# Evaluation of Top-N recommender

Can be evaluated offline with the usual train/test and Cross Validation.

- MAE
- RMSE: penalises more the difference between the predicted and real values is way off (because of the square).

MAE and RMSE tells you how good a model is a predicting things that have been already consumed (listened, read, watched), but cannot predict things that the user has never consumed.

Caveat: RMSE doesn't really matter in the real world. What matter is how users react to the recommendation presented to them.

## Hit Rate

- Generate top-n recs for all of the users in the test set. If one of the item in the list is something that was actually rated/watched/liked, that is considered a hit.
- Sum all the hits for every user and divide by the number of users.

### How to measure it

We can't just use the usual train/test cross validation technique.

### Leave-one-out cross validation

- Compute the Top-N recs for each user in our training data and intentionally remove one item from the list for each of them
- We then test the ability of the rec system to recommend that item that was left out for that user

It basically focus on measuring the ability to recommend an item from the top N list for each user that was left out in training

Hit-rate with this technique tends to be really small and difficult to measure with small datasets.
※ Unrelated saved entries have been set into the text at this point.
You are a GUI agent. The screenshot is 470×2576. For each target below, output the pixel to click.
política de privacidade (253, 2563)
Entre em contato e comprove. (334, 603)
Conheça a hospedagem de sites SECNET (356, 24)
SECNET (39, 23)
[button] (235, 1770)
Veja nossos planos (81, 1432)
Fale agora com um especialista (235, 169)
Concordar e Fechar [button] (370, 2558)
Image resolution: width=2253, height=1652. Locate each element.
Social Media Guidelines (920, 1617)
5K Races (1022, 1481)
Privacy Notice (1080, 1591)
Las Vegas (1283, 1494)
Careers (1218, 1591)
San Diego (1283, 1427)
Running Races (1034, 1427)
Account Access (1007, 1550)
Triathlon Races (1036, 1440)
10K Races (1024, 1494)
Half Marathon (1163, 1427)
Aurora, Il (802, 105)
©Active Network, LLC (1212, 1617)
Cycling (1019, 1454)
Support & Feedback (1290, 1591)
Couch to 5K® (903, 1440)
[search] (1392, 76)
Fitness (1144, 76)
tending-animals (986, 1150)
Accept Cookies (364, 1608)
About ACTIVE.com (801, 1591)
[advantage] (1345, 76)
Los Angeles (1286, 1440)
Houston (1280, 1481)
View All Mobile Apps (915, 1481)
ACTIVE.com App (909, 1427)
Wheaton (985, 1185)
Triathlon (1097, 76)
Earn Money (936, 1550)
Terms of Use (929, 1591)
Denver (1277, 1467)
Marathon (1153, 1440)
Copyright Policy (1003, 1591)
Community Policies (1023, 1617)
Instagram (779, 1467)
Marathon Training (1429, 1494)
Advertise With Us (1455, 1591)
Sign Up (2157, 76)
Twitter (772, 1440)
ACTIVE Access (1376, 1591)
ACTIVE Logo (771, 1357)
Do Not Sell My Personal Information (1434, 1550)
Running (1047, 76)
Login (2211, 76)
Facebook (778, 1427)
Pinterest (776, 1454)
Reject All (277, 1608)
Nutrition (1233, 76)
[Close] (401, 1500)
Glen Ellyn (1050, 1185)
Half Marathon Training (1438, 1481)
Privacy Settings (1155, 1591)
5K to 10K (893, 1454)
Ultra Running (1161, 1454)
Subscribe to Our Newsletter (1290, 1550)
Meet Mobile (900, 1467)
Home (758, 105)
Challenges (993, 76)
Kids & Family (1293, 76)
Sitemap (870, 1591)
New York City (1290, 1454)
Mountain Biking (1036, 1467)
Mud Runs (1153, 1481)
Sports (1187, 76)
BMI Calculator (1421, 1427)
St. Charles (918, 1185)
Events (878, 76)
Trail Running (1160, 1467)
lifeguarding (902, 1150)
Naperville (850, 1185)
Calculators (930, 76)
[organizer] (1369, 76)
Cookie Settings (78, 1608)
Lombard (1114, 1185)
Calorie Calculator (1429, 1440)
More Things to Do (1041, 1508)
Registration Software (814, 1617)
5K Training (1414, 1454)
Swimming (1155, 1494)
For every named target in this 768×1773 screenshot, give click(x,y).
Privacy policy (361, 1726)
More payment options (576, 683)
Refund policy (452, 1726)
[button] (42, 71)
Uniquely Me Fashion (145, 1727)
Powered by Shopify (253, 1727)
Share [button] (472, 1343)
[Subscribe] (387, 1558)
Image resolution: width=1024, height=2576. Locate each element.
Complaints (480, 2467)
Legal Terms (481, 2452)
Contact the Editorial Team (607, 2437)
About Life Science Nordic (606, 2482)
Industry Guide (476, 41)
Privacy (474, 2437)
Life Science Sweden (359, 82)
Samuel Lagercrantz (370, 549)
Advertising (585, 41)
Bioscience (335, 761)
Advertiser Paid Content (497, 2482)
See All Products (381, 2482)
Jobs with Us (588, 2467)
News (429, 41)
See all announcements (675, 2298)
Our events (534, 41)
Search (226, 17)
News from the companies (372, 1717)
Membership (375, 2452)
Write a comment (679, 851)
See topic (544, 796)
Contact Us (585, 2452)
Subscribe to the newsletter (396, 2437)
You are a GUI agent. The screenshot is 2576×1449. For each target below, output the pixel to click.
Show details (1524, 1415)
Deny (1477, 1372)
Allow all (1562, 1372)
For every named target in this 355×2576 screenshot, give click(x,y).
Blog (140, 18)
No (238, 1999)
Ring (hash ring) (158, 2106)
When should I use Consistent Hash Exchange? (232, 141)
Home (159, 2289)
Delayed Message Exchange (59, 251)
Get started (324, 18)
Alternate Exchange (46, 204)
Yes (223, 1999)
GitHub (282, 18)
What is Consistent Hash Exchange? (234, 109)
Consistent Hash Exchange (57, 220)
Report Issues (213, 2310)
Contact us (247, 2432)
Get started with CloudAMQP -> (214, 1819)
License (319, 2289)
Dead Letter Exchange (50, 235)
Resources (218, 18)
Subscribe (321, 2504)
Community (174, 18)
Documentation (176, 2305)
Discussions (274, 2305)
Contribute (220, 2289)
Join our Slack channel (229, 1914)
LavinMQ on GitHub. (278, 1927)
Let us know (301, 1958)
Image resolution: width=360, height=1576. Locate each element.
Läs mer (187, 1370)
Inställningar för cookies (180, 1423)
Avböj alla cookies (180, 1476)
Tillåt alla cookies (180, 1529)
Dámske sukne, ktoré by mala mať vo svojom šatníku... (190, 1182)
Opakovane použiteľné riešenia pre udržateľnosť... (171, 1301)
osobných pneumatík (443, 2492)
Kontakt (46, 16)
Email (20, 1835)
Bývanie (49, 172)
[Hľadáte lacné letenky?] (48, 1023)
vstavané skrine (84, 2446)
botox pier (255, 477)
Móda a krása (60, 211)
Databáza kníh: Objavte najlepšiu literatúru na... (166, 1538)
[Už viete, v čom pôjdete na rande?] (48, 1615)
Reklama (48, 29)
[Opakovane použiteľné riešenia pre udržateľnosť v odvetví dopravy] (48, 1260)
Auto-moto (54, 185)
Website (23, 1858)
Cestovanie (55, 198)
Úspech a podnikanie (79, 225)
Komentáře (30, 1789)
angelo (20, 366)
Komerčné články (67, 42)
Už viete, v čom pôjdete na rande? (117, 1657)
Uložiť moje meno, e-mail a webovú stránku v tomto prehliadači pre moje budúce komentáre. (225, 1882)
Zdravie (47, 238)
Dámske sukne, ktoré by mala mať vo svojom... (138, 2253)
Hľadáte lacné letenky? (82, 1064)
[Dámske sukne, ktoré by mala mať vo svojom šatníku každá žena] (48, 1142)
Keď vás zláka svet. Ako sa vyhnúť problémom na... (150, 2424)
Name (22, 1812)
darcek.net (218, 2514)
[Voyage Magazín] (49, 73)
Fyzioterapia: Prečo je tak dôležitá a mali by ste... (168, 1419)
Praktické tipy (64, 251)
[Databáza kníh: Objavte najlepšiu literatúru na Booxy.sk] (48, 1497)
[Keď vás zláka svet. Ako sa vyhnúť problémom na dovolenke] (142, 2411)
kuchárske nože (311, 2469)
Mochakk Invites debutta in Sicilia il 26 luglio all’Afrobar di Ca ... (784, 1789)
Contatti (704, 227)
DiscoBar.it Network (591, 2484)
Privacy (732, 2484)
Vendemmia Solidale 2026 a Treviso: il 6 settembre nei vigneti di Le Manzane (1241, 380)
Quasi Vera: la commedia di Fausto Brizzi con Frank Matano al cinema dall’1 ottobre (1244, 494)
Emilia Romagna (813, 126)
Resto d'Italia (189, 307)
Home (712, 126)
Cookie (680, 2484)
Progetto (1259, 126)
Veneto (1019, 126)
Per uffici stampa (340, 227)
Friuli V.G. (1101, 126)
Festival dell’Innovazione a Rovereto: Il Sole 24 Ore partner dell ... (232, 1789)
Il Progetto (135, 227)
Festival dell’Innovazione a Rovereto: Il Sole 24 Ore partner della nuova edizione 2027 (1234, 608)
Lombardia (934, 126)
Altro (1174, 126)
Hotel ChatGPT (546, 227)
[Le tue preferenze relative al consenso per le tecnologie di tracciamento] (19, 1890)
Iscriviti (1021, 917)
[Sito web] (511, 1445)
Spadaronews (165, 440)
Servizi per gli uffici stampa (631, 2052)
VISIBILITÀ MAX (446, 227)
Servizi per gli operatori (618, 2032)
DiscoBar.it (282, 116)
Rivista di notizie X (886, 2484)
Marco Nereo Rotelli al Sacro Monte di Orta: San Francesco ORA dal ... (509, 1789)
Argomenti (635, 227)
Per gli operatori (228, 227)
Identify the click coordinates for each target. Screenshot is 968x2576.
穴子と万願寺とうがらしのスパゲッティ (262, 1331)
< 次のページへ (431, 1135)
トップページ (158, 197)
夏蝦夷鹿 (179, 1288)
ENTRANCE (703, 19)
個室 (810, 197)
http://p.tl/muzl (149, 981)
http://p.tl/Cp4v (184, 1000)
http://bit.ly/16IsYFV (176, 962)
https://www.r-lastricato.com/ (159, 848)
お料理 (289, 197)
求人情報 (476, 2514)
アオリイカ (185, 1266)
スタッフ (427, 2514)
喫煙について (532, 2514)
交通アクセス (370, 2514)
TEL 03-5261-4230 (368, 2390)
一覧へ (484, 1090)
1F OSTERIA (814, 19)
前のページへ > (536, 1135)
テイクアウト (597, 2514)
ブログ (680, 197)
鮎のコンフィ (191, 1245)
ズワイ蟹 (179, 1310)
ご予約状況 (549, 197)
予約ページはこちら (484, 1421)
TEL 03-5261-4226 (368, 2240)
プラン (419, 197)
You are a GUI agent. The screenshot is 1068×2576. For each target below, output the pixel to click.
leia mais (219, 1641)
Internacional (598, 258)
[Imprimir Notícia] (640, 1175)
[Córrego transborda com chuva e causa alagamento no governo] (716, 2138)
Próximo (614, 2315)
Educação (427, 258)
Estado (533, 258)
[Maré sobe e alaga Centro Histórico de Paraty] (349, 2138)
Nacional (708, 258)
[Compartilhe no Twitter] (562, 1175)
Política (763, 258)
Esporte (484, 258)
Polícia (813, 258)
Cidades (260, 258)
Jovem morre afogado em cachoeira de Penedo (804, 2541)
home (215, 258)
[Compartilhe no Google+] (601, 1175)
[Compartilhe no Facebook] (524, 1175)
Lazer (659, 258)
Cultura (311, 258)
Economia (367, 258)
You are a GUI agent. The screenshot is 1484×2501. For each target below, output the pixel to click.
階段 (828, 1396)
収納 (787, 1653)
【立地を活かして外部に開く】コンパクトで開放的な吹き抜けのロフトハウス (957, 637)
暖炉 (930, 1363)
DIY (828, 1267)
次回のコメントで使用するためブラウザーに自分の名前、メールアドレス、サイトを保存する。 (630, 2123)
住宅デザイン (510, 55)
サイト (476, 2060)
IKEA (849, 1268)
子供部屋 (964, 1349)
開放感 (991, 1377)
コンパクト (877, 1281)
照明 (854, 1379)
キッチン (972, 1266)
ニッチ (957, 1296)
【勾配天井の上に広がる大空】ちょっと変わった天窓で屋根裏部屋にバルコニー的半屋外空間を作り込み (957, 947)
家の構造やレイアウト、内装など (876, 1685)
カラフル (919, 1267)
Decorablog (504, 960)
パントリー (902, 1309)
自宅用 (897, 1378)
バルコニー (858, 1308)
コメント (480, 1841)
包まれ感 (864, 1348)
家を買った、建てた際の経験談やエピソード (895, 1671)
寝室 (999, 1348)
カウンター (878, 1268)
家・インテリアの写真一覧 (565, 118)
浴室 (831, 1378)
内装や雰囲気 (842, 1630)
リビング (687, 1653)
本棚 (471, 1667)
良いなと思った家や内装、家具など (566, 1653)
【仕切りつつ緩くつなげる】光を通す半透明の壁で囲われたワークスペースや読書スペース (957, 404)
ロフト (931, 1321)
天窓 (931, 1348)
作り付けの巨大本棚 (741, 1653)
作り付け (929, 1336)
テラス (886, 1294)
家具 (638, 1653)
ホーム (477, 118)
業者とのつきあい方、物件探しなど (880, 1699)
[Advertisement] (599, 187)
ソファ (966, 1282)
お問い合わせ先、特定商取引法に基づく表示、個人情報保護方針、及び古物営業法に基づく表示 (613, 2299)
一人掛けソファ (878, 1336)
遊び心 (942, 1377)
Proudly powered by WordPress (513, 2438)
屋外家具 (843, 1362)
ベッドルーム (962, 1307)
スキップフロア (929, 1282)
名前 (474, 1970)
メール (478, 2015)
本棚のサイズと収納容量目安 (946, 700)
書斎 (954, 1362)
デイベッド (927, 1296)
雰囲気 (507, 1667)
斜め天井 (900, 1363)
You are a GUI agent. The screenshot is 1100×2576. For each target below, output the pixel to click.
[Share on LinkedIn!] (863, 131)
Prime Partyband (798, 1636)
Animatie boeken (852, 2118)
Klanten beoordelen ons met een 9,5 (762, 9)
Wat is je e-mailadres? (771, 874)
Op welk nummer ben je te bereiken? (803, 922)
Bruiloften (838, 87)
### Average Reciprocal Hit Rate (ARHR)

$$
\sum_{i=1}^{N} \frac{\frac{1}{rank_i}}{users}
$$

| Rank | Reciprocal |
| :-: | :-: |
| 5 | $\frac{1}{5}$ |
| 1 | 1 |
| 2 | $\frac{1}{2}$ |
| 4 | $\frac{1}{4}$ |

This metric is like hit rate, but it accounts for where in the top end list your hits appear. It gives more credit for successfully recommending an item in the top slot, than in the bottom slot.

This is a more user-focused metric, since users tend to focus on the beginning of lists.

The only difference is that instead of summing up the number of hits, we sum up the reciprocal rank of each hit. So if we successfully predict a recommendation in slot three, that only counts as one-third. But a hit in slot one of our top end recommendations receives the full weight of 1.0. 

It penalises good recommendations that are too down in the list.

### Cumulative Hit Rate (cHR)

It sets a threshold and throws away predicted ratings below that threshold.

### Rating Hit Rate (rHR)

## Coverage

- It's the percentage of possible recommendations that the system is able to provide.
- It's the percentage of (user, item) pairs that can be predicted.

This measure is in constrast with accuracy. This measure can tell how quickly new items can appear in the recommendations.

## Diversity

It's a measure of variety of the recommended items.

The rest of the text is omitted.